Morton's season was more respectable, as he pitched 80 innings and gave up a .367 %H, which means his dRA (5.50) and batted ball RAs (5.10 and 4.56) weren't terrible. Teammate Zack Duke was next on the RAR trailer list (-20) and matched Morton with -42 RAA thanks to being allowed to pitch 159 innings.

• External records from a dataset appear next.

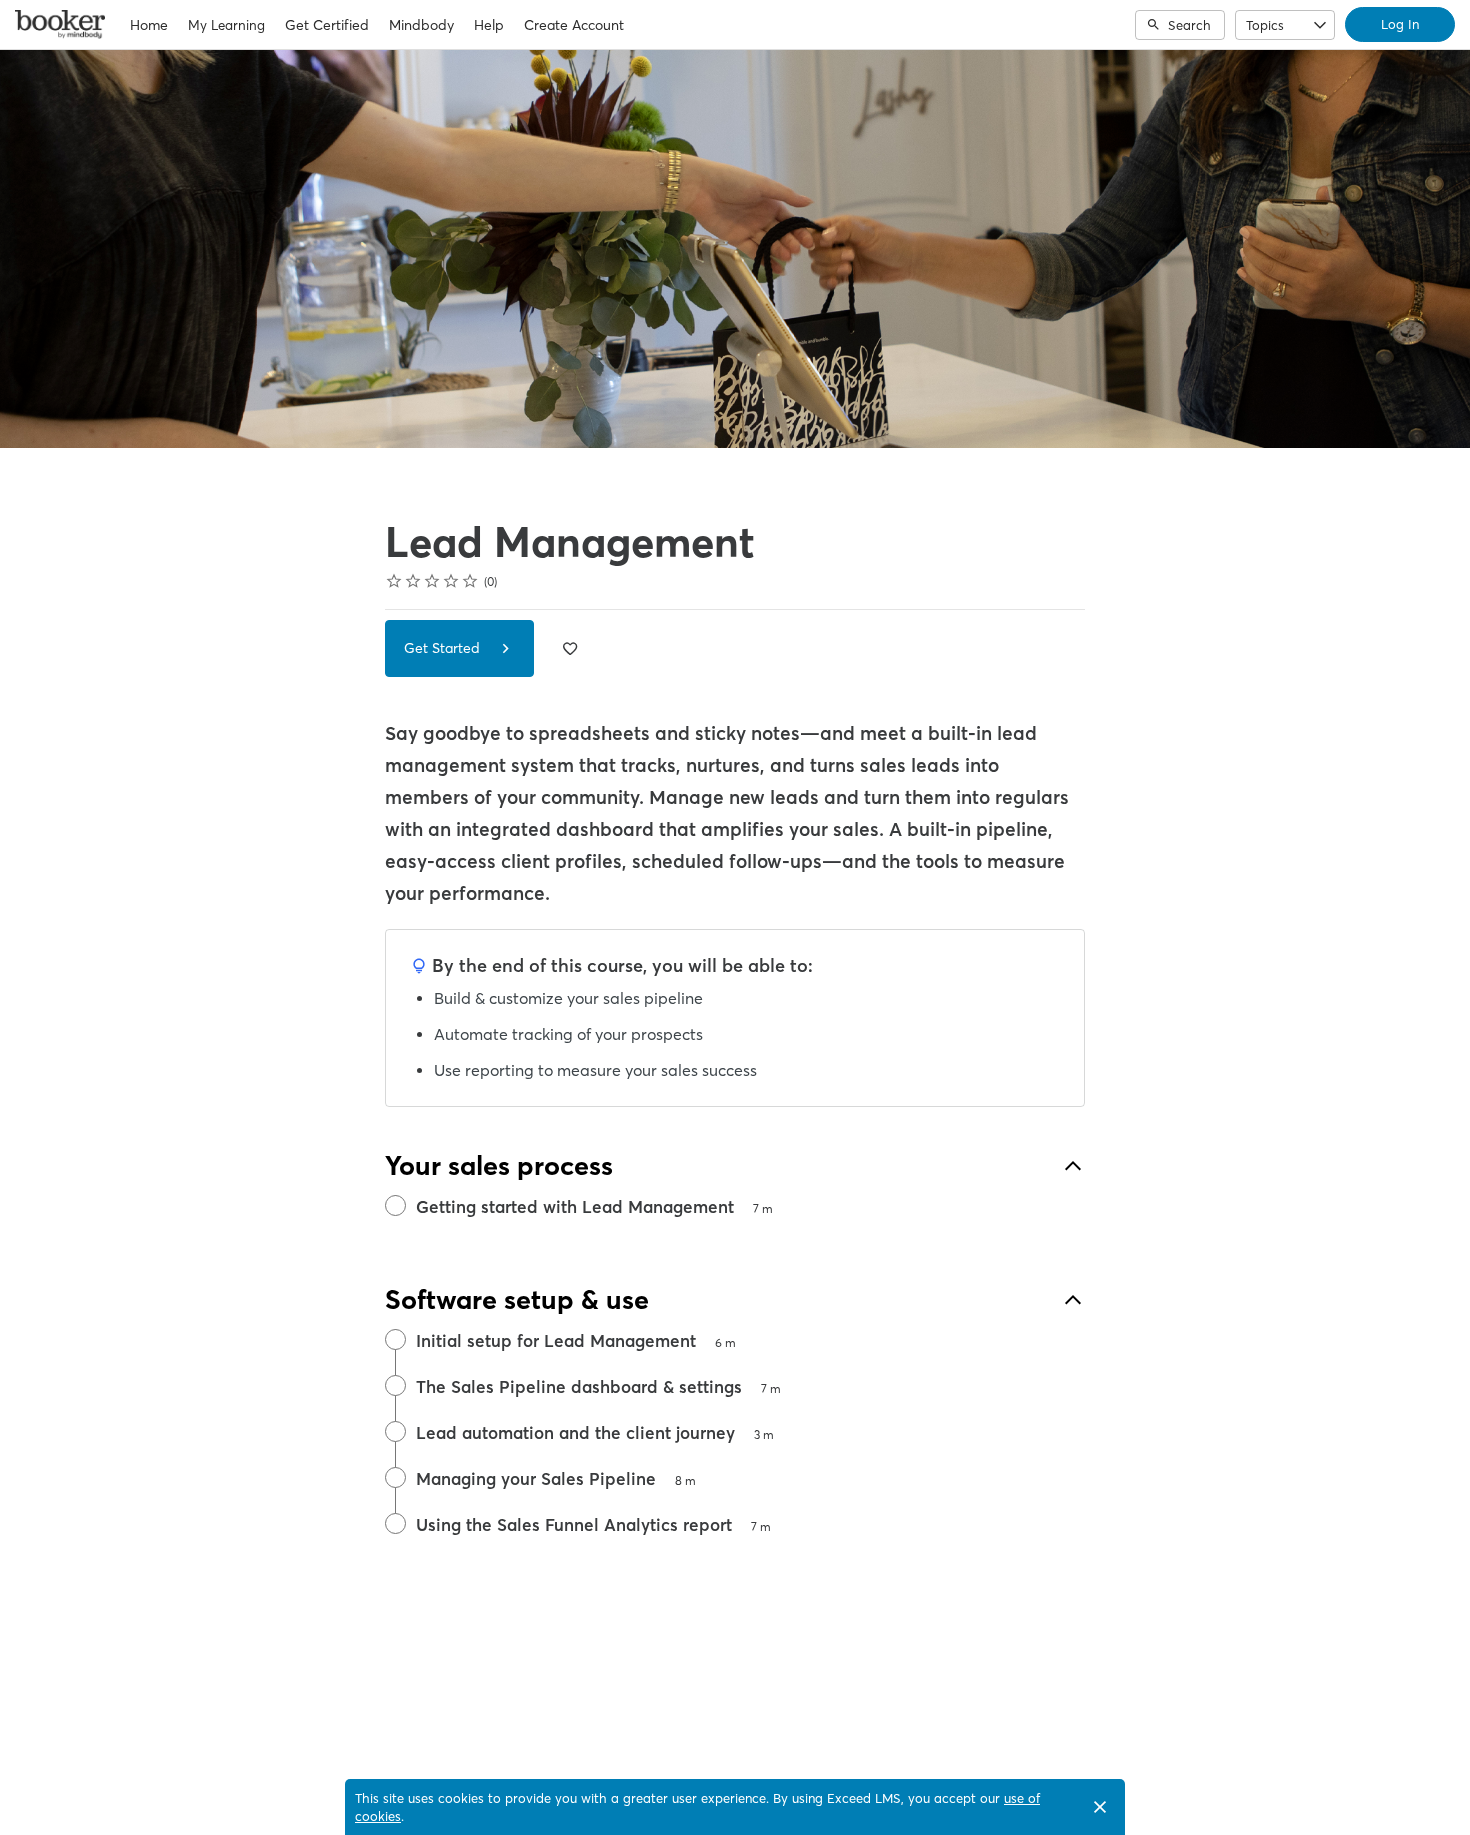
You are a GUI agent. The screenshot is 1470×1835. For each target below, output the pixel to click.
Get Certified (327, 25)
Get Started (444, 648)
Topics (1265, 25)
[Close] (1100, 1807)
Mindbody (421, 25)
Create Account (574, 25)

* Cliff Lee and Jon Lester are very close in most of the categories I list, in addition to both having names that start with "L" and being left-handed. Lee pitched 4 1/3 more innings, with essentially the same RRA (3.55 to 3.52), eRA (3.19), and cRA (3.55 to 3.52). Lee was a little better in dRA (3.08 to 3.26), Lester better in sRA (3.77 to 3.36). Lee's %H was .300 to Lester's .295; Lee made 106 pitches/start, Lester 105; Lee made 64% quality starts, Lester 63%. Both get credit for 21 RAA, while Lee gets one more RAR (51 to 50).

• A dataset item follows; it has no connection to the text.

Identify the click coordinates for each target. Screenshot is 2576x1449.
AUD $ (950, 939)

* The bottom 12 starting pitchers in the AL in RAR are: Ryan Rowland-Smith, Brian Bannister, David Huff, Scott Kazmir, Rich Harden, Josh Beckett, Scott Feldman, Jamie Shields, Nick Blackburn, Jeremy Bonderman, Tim Wakefield, and AJ Burnett. The NL's bottom dozen is a much more conventional list of lousy pitchers: Charlie Morton, Zach Duke, Kyle Lohse, Nate Robertson, Manny Parra, Jeff Suppan, Paul Maholm, Bud Norris, Kevin Correia, Craig Stammen, Dave Bush, and John Ely.

* We all know that Texas owes its success largely to pitchers going deep in games, right? Wait, they only averaged 5.87 IP/S, ninth-lowest in the majors? Well, surely that must be because of some bad starts from Rich Harden or something.

Well, here are the P/S (counting relief appearances as half-starts) for the Rangers' starters with 15 or more starts (including starts made for other teams in the case of Cliff Lee): Lee 106, Wilson 104, Lewis 103, Feldman 95, Harden 93, Hunter 85.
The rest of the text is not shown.